„Wir brauchen gemeinsame Standards und eine bessere Kooperation“
BERLIN - Der bayerische Innenminister Joachim Herrmann (CSU) macht sich für eine einheitliche Sicherheitsarchitektur in Deutschland stark. „Islamistische Gefährder machen nicht vor Landesgrenzen halt“, sagte Herrmann im Gespräch mit Rasmus Buchsteiner.

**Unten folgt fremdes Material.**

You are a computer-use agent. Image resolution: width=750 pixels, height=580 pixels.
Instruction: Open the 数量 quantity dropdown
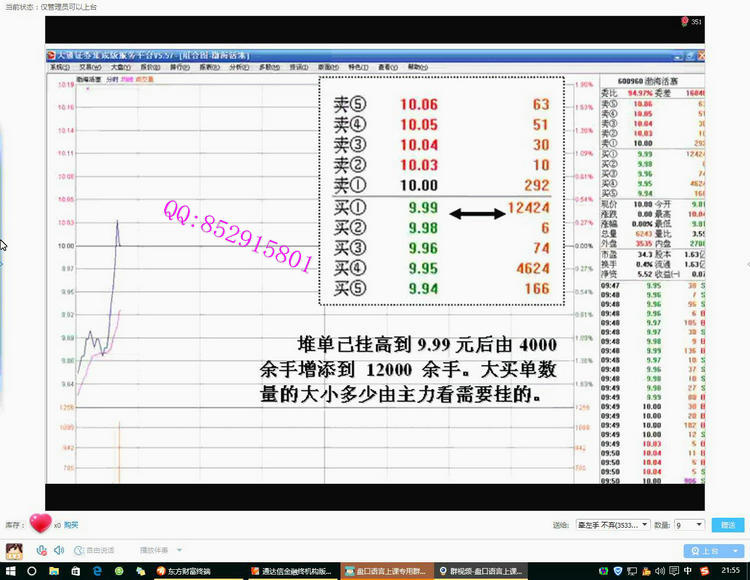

In Nordrhein-Westfalen haben sich CDU und FDP nun offenbar auf ein Modell für anlassunabhängige Kontrollen geeinigt. Sind Sie damit nicht zufrieden?
Ich will mich nicht im Detail in die Sicherheitspolitik anderer Bundesländer einmischen. Armin Laschet setzt sich stark für eine Verbesserung der Sicherheit in NordrheinWestfalen ein. Ich bin für Föderalismus und gegen Zentralismus. Umso wichtiger ist es, dass die Länder ihre Hausaufgaben machen. Defizite bei der Inneren Sicherheit in einem Bundesland bedeuten immer auch Gefahren für ganz Deutschland. Islamistische Gefährder machen nicht vor Landesgrenzen halt.
Muss Deutschlands Sicherheitsarchitektur grundlegend verändert werden? Sollte der Bund hier mehr Kompetenzen erhalten?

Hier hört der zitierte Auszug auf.